Copy out all the entries, changing "Expand" to "Open up" and leaving everything else as it stands.

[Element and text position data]
----
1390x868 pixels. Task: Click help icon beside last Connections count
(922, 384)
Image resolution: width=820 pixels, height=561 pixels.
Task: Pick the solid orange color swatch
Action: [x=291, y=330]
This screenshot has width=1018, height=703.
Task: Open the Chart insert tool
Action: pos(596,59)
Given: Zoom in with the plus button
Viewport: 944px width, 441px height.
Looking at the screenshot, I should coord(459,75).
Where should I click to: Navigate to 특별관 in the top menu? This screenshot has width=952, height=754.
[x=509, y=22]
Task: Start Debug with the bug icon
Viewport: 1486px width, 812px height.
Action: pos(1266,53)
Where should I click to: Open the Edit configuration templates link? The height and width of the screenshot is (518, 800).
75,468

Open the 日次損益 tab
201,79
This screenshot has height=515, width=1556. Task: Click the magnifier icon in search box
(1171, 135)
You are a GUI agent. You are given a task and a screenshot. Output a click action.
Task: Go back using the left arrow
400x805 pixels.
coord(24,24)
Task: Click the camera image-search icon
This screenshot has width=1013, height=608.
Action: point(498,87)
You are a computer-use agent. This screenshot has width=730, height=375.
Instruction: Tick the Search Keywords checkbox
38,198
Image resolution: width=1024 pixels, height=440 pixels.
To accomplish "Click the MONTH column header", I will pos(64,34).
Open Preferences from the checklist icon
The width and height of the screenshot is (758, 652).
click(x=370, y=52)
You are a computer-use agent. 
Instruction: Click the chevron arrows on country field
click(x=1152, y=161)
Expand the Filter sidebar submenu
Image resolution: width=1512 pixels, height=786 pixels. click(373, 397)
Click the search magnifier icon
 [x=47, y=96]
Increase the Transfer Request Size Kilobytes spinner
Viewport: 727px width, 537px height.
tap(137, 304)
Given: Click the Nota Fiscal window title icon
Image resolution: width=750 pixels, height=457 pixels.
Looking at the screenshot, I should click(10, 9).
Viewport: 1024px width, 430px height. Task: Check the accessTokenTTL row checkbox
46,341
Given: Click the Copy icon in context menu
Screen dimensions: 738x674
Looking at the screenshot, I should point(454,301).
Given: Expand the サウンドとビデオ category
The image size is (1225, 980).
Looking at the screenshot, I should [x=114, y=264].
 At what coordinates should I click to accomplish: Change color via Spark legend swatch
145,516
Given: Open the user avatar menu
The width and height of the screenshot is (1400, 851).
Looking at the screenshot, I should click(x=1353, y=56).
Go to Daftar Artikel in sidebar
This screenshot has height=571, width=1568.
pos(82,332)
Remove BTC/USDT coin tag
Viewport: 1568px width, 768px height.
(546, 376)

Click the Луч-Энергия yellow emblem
----
• TASK ANSWER:
1390x868 pixels. Task: Click help icon beside last Connections count
(922, 384)
Image resolution: width=820 pixels, height=561 pixels.
Task: Pick the solid orange color swatch
Action: [x=291, y=330]
This screenshot has width=1018, height=703.
Task: Open the Chart insert tool
Action: pos(596,59)
Given: Zoom in with the plus button
Viewport: 944px width, 441px height.
Looking at the screenshot, I should coord(459,75).
Where should I click to: Navigate to 특별관 in the top menu? This screenshot has width=952, height=754.
[x=509, y=22]
Task: Start Debug with the bug icon
Viewport: 1486px width, 812px height.
Action: pos(1266,53)
Where should I click to: Open the Edit configuration templates link? The height and width of the screenshot is (518, 800).
75,468

Open the 日次損益 tab
201,79
This screenshot has height=515, width=1556. Task: Click the magnifier icon in search box
(1171, 135)
You are a GUI agent. You are given a task and a screenshot. Output a click action.
Task: Go back using the left arrow
400x805 pixels.
coord(24,24)
Task: Click the camera image-search icon
This screenshot has width=1013, height=608.
Action: point(498,87)
You are a computer-use agent. This screenshot has width=730, height=375.
Instruction: Tick the Search Keywords checkbox
38,198
Image resolution: width=1024 pixels, height=440 pixels.
To accomplish "Click the MONTH column header", I will pos(64,34).
Open Preferences from the checklist icon
The width and height of the screenshot is (758, 652).
click(x=370, y=52)
You are a computer-use agent. 
Instruction: Click the chevron arrows on country field
click(x=1152, y=161)
Open up the Filter sidebar submenu
Image resolution: width=1512 pixels, height=786 pixels. click(373, 397)
Click the search magnifier icon
 [x=47, y=96]
Increase the Transfer Request Size Kilobytes spinner
Viewport: 727px width, 537px height.
tap(137, 304)
Given: Click the Nota Fiscal window title icon
Image resolution: width=750 pixels, height=457 pixels.
Looking at the screenshot, I should click(10, 9).
Viewport: 1024px width, 430px height. Task: Check the accessTokenTTL row checkbox
46,341
Given: Click the Copy icon in context menu
Screen dimensions: 738x674
Looking at the screenshot, I should point(454,301).
Given: Open up the サウンドとビデオ category
The image size is (1225, 980).
Looking at the screenshot, I should [x=114, y=264].
 At what coordinates should I click to accomplish: Change color via Spark legend swatch
145,516
Given: Open the user avatar menu
The width and height of the screenshot is (1400, 851).
Looking at the screenshot, I should click(x=1353, y=56).
Go to Daftar Artikel in sidebar
This screenshot has height=571, width=1568.
pos(82,332)
Remove BTC/USDT coin tag
Viewport: 1568px width, 768px height.
(546, 376)

Click the Луч-Энергия yellow emblem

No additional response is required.